I think perhaps Kunchur does his own view a disservice by emphasizing the deleterious time-domain effects of speaker drivers with large surface areas, e.g. electrostatic speakers. It seems to me that those deleterious effects might be offset to a large extent by the very characteristics you mention, viz., light mass, minimalistic crossover, etc.. But your objection does seem to cast doubt on the significance of the very brief time scales that Kunchur contends are audibly significant.

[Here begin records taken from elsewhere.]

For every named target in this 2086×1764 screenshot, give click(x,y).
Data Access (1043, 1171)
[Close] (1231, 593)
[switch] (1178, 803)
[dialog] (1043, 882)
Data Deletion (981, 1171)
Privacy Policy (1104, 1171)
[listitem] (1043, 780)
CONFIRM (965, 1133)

Having said that, the putative facts about jitter bear on this point in a somewhat paradoxical way. According to some authorities, such as Steve Nugent, jitter is audible at a time scale of PICOseconds. For example, Steve writes:

In my own reference system I have made improvements that I know for a fact did not reduce the jitter more than one or two nanoseconds, and yet the improvement was clearly audible. There is a growing set of anecdotal evidence that indicates that some jitter spectra may be audible well below 1 nanosecond.

That passage is from an article in PFO, which I know you are familiar with. I bring it up, not to defend Kunchur’s claims, but to raise another question that puzzles me:

If jitter really is audible at the order of PICOseconds, does that increase the plausibility of Kunchur’s claim that alterations in a signal at the order of a few MICROseconds are audible?

Again, I don’t quite know how to make sense of all this. I’d be interested to hear your thoughts.

Bryon